Yeah, that is kind of the main problem I have with the current
code. It's very hard to find all the cases where skb has to be
cleaned up and almost impossible for someone who doesn't know
every aspect of every network subsystem in the kernel. That's
why I went with the more or less bulletproof approach of cleaning
up while actually deferring. I can try and test the code you
proposed in the other reply, but at least, I think, we need a
bunch of debug warnings in the skb_attempt_defer_free() to catch
possible issues.
Also, what about cleaning up extensions?
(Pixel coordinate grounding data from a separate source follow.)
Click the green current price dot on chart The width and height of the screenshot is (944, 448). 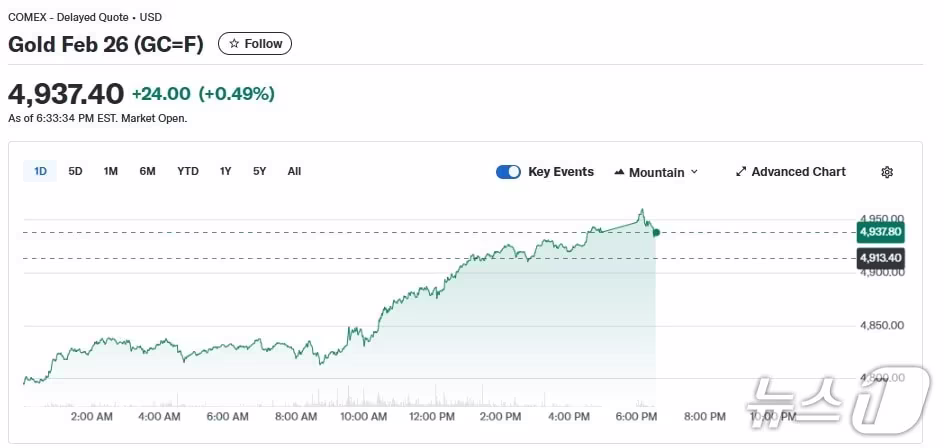(x=656, y=232)
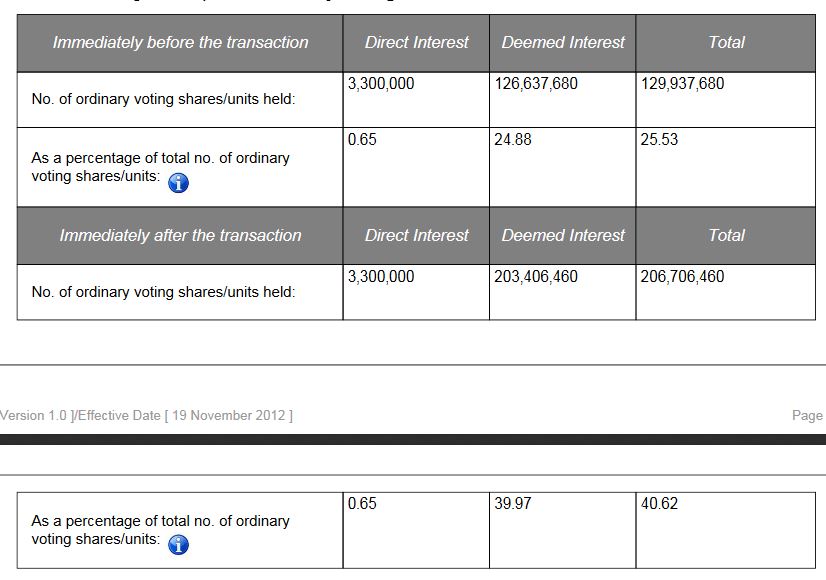Select direct interest 0.65 field before the transaction
The height and width of the screenshot is (580, 826).
coord(416,166)
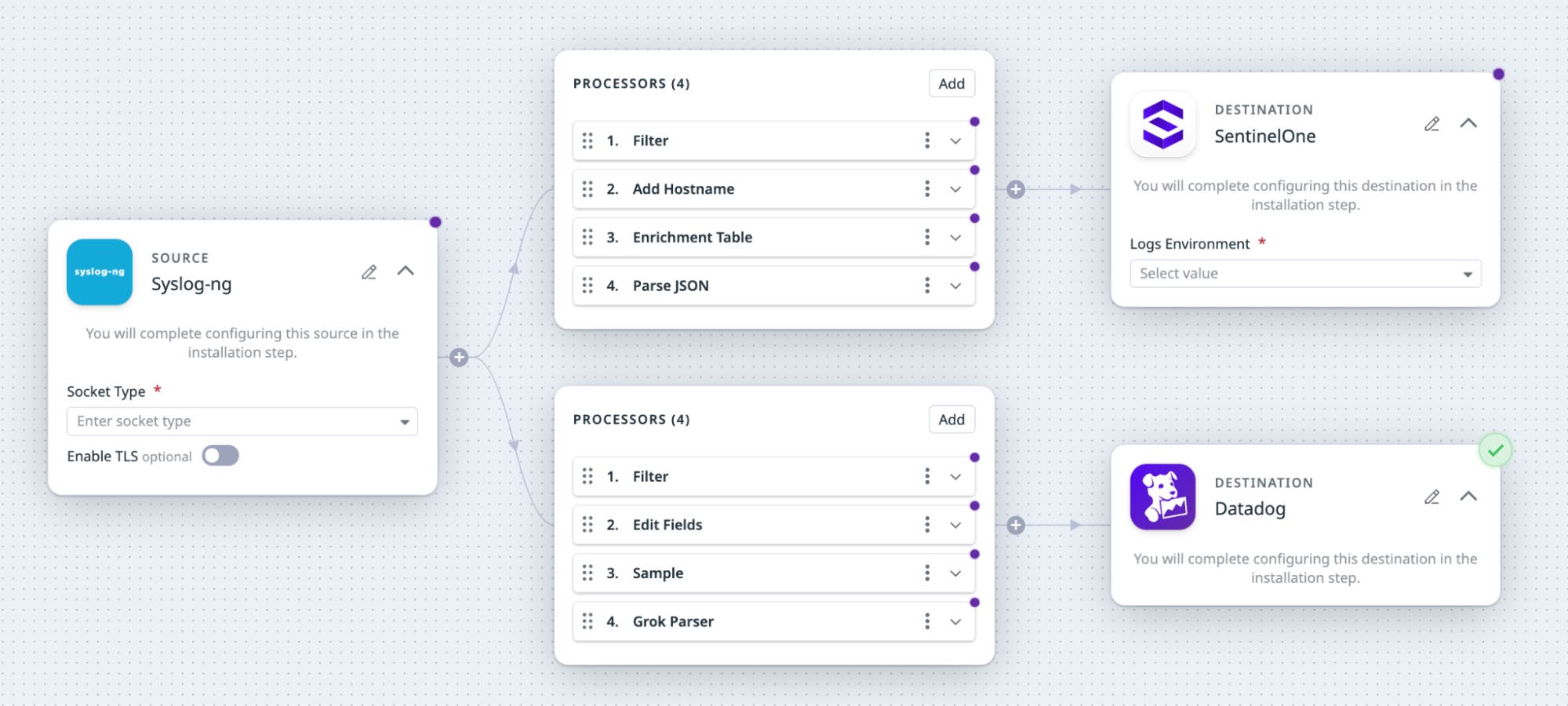Expand the Filter processor details

pos(955,140)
IIUC, at least one
of them can hold external references. SKB_EXT_SEC_PATH holds
xfrm_state. We should, probably, free them as well?
And what about zerocopy skb? I think, we should still not
allow them to be deferred as they seem to hold HW resources.
>
> Maybe 68822bdf76f1 ("net: generalize skb freeing deferral to per-cpu lists")
> only widened the problem.
>
>>
>> I wonder where the deferred skbs are coming from, any and all
>> queued skbs need the conntrack state dropped.
>>
>> I don't mind a new helper that does a combined dst+ct release though.